The Oakland Tribune reported that Brother Gregory Mallon gathered the students after the 1918 conflagration and told them: “Twice we have been knocked down before, but we have come up smiling and we will meet this blow with renewed determination to go on.” His words were greeted with a “wild cheer” from the students.
The Phoenix Rises
Luckily, a new decade ushered in the Roaring Twenties and with it, an audacious new era for Saint Mary’s. The successful baseball team, appropriately named the Phoenix, was eclipsed by the football team, which rose to national prominence under Edward “Slip” Madigan, a brilliant coach and consummate showman hired in 1921. Academically, too, the school was flourishing. In 1927, it became the first Catholic men’s college to win accreditation from the Northwest Association of Schools and Colleges.

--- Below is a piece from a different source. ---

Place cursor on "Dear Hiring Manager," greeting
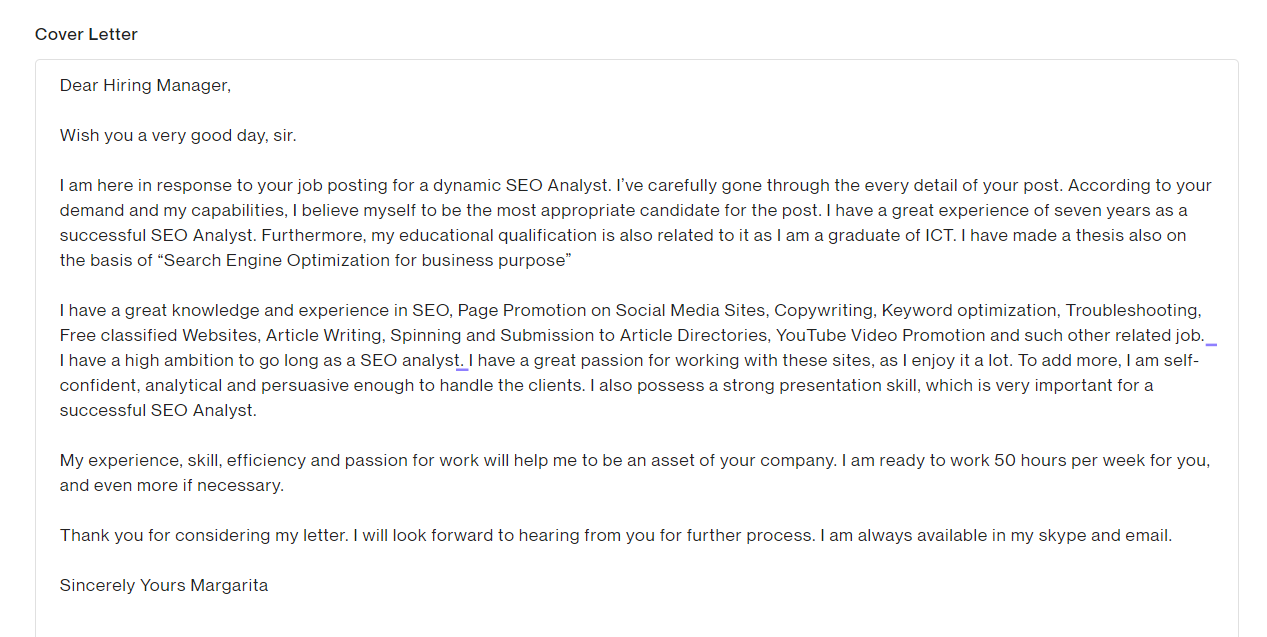The height and width of the screenshot is (637, 1267). 145,86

With all its success, the school was outgrowing “The Brickpile” and a search began for a new site. One plan called for a move to San Leandro, near Lake Chabot. In 1926, the Los Angeles Chamber of Commerce offered a site, possibly in Beverly Hills, and a million dollars to lure Saint Mary’s there, but Brother Gregory rejected it because he disliked the idea of moving the campus to Southern California. It’s amusing to imagine how different Saint Mary’s might be today if it were nestled in Beverly Hills rather than its present home.

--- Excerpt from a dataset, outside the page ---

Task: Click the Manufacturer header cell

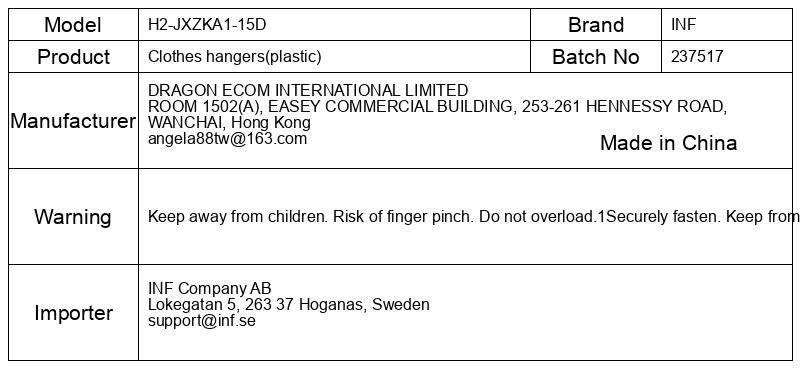Action: [73, 120]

Just then, in 1927, real estate developer James Irvine dangled 100 free acres in front of the Brothers for a new campus, which he hoped would become the centerpiece in a grand scheme to build 13,000 homes in the Moraga Valley. The setting seemed perfect to Brother Joseph Fenlon, the district’s provincial and another of the great dreamers in the history of the College, who envisioned “a veritable thing of beauty, even of grandeur” that would inspire students for generations to come.

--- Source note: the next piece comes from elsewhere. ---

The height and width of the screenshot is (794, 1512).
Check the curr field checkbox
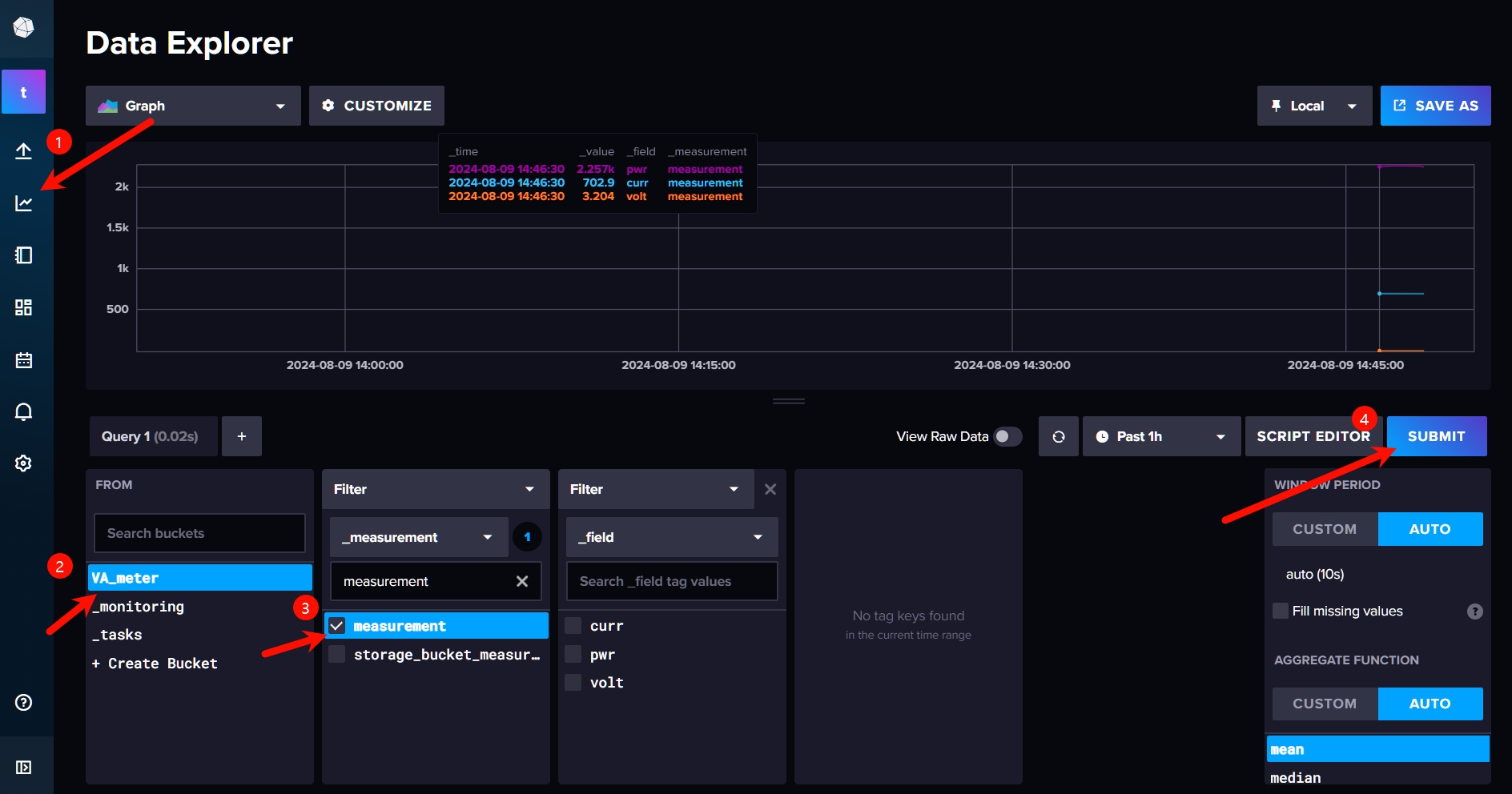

But when he brought the Brothers to the site by train, what they found was “a veritable swamp,” Isetti says. Several of the dismayed Brothers refused to even leave the rail car to inspect the property, and the College president took the first train car back to Oakland.
1928 - The Move to Moraga
Despite strong opposition, Brother Joseph prevailed, and the campus, with its distinctive Spanish Renaissance- California Mission style of architecture chosen by Brother Joseph, rose in the Moraga Valley — but at a cost of $2 million. By the time it opened on August 5, 1928, the District had taken on $1.37 million in debt.
“Brother Joseph’s plan to build the new school without going into debt proved to be a pipe dream,” Isetti says. “The thread that links the history of Saint Mary’s College in San Francisco, Oakland, and…Moraga is that the school, no matter its location, was always burdened with a heavy mortgage, at least until recent decades.”
In its new location, Saint Mary’s flourished. The renowned orator Brother Leo Meehan took over as chancellor and shaped the College, which had moved toward technical and professional education, into a classical liberal arts mold, even naming the buildings on either side of the Chapel for Dante and Galileo. Soon, the College was recognized as one of the most distinguished Catholic liberal arts schools in the West.
The noted California historian Kevin Starr wrote, “Brother Leo dreamed of fashioning St. Mary’s College into, as he put it, a white-walled academic city, a cathedral campus of European civilization in the Moraga Valley.”
Saint Mary’s Sold for a Pittance
But trouble was brewing beneath this glistening surface. The stock market crashed in 1929, and the nation’s economy and social fabric were torn apart by the Great Depression. Colleges all across America were closing their doors. From 1931 to 1937, Saint Mary’s enrollment was cut in half, from 691 to 343 students.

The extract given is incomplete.